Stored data
•••
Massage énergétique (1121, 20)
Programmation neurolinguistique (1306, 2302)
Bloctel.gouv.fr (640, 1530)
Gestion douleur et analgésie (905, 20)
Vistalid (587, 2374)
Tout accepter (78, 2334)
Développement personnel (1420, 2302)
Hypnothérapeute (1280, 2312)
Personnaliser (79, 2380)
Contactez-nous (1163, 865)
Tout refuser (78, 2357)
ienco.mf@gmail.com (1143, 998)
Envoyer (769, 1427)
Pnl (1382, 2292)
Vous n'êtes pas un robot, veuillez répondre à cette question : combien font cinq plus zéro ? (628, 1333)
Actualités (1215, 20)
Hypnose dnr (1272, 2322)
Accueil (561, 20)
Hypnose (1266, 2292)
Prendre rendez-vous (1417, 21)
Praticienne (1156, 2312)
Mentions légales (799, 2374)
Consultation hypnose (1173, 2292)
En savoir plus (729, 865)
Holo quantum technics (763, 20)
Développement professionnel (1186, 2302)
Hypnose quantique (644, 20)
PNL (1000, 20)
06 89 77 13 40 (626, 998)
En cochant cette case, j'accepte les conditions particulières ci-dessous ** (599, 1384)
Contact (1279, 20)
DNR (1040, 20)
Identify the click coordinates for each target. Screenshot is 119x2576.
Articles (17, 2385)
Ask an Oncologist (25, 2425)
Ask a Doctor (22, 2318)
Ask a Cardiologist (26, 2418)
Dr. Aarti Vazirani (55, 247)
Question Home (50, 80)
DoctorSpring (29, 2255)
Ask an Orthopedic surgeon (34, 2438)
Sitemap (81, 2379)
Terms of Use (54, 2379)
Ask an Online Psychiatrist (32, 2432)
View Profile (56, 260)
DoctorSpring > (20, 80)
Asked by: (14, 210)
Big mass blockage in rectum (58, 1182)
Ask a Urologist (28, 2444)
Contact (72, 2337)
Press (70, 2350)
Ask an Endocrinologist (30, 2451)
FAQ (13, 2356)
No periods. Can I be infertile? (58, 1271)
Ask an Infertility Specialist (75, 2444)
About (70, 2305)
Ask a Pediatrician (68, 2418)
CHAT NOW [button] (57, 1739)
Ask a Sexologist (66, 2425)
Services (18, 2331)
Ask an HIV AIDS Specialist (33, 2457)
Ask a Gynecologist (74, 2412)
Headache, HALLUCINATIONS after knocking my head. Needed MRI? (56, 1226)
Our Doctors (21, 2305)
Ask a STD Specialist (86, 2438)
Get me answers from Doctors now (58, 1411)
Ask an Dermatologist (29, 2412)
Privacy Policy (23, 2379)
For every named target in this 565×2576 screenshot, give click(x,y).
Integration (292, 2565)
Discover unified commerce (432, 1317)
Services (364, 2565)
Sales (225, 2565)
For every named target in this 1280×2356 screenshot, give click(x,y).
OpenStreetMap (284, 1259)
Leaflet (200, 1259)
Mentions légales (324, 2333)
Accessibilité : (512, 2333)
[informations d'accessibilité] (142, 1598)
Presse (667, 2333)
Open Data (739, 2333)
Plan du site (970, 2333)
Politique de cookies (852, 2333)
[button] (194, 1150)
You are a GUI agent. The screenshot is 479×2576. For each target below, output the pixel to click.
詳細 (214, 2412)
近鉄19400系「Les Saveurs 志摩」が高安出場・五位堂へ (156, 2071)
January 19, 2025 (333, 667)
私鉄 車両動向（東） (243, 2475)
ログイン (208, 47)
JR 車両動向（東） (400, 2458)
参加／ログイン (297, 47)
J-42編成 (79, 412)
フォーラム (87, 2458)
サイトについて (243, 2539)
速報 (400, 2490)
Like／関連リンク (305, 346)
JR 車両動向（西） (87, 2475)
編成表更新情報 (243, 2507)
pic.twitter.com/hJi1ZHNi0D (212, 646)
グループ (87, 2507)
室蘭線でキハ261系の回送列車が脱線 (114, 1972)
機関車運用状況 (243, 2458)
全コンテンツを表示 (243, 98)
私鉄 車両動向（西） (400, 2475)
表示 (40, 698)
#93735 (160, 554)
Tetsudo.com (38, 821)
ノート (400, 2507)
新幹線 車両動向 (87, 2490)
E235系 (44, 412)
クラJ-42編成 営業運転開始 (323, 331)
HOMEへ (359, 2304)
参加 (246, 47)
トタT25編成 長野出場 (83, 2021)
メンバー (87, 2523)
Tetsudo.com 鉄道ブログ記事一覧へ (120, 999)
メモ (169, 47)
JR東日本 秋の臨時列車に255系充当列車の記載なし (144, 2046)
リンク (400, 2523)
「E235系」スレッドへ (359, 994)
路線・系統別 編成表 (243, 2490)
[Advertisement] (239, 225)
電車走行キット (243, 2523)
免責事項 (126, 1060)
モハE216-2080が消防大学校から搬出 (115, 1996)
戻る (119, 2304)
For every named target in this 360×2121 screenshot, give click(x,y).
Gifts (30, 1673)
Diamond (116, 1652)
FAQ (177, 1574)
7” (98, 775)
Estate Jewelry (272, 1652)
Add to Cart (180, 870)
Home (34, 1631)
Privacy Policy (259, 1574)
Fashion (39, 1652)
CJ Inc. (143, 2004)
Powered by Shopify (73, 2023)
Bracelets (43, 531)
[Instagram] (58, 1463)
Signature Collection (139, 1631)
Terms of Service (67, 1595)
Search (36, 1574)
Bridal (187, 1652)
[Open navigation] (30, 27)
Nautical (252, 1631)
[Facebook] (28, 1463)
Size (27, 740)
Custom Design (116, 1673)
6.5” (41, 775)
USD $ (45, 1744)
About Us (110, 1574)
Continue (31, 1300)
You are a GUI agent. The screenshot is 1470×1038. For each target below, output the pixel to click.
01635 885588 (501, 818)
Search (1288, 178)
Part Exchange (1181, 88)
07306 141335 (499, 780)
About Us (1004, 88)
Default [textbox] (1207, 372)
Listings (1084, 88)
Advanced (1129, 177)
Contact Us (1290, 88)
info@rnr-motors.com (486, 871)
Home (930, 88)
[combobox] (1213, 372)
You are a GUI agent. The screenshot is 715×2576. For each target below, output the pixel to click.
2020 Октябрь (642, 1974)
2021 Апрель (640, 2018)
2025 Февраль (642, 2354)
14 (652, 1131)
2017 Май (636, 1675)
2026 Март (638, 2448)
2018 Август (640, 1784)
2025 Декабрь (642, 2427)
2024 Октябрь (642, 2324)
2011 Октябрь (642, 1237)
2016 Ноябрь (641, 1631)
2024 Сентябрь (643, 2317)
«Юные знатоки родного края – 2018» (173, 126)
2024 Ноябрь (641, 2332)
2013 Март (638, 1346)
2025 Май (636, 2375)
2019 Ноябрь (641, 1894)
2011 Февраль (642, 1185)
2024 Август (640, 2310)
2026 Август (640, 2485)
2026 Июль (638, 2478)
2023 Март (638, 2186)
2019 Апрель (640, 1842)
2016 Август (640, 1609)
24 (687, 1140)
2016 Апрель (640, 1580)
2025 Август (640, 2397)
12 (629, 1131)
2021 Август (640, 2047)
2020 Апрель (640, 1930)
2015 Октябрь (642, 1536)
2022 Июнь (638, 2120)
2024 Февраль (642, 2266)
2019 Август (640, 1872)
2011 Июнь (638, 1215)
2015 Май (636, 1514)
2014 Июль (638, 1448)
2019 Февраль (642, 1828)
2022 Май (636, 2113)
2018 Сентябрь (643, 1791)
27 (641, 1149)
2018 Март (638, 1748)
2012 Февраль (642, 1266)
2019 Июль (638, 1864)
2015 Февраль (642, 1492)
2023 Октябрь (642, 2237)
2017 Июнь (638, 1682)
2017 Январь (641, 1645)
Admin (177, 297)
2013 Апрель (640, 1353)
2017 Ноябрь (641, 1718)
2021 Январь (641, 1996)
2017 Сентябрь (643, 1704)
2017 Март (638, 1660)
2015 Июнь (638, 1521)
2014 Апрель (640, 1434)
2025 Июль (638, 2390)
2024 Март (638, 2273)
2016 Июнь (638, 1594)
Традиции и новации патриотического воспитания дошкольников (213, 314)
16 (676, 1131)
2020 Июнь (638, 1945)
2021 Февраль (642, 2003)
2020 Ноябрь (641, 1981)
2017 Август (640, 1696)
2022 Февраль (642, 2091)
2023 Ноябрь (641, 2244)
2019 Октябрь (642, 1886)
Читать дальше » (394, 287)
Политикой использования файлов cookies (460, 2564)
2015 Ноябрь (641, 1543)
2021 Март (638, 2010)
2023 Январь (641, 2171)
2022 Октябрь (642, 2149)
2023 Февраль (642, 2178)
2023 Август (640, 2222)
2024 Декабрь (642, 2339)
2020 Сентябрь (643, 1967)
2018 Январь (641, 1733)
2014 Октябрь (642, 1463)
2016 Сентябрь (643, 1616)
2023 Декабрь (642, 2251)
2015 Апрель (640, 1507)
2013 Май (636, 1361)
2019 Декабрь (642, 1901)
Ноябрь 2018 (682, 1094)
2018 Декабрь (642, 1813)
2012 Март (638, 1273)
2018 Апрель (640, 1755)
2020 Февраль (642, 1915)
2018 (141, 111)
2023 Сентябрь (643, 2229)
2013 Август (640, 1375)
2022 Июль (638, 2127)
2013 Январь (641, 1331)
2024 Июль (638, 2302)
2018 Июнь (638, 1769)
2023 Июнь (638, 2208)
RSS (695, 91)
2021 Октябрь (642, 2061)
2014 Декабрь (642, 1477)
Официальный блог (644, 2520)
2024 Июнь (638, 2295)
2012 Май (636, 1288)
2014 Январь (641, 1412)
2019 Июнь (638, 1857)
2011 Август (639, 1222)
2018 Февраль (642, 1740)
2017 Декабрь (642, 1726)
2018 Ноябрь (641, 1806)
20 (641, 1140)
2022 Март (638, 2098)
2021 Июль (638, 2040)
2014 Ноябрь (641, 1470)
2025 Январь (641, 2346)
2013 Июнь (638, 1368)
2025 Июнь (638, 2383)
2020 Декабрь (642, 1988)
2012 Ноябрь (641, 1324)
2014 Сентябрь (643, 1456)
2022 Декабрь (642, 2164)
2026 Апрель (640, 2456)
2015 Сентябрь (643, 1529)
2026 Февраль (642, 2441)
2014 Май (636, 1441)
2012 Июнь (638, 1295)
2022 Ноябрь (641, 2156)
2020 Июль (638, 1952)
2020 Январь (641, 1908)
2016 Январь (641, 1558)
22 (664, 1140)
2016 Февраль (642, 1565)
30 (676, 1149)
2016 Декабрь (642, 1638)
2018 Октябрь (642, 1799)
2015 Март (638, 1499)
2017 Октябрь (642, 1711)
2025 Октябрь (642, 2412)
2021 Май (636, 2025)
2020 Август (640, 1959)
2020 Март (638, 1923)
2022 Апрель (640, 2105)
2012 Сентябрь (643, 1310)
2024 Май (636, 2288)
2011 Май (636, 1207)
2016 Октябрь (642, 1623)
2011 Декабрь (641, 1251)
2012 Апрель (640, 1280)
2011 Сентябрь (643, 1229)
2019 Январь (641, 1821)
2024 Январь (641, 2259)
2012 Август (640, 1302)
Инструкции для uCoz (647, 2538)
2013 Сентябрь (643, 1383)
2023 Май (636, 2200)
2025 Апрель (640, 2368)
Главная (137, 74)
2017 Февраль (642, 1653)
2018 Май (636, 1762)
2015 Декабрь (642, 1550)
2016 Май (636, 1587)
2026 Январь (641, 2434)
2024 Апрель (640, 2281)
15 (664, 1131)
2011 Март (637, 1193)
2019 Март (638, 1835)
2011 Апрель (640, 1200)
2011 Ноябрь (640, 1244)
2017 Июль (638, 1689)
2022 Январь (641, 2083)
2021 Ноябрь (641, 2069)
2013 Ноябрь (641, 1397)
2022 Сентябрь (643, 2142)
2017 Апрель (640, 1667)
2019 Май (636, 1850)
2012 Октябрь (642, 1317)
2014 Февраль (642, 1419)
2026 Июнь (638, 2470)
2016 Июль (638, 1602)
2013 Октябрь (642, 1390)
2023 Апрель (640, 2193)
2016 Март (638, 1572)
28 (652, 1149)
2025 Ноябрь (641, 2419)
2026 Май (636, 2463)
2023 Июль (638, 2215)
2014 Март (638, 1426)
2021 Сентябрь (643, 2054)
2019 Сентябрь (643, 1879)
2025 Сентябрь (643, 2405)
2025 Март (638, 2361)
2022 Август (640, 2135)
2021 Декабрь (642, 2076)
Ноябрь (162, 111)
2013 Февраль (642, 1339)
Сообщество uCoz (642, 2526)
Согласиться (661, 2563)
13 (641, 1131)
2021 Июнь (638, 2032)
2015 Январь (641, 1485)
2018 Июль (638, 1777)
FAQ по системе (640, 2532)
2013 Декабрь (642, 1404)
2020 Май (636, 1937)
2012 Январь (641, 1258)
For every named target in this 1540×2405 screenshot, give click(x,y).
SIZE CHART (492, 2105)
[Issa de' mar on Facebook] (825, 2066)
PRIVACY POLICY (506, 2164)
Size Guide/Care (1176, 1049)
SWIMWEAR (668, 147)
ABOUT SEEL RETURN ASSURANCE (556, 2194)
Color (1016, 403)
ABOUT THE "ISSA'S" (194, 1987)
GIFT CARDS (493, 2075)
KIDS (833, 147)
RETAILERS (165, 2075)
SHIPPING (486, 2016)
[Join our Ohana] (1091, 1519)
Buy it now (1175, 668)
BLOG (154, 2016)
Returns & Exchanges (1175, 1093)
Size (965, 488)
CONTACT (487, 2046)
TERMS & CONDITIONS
•••
▶ **What to do**
Look above and repeat, character for character, the lines from the first one to the line with "Personnaliser (79, 2380)", counting both.

▶ **The answer**
Massage énergétique (1121, 20)
Programmation neurolinguistique (1306, 2302)
Bloctel.gouv.fr (640, 1530)
Gestion douleur et analgésie (905, 20)
Vistalid (587, 2374)
Tout accepter (78, 2334)
Développement personnel (1420, 2302)
Hypnothérapeute (1280, 2312)
Personnaliser (79, 2380)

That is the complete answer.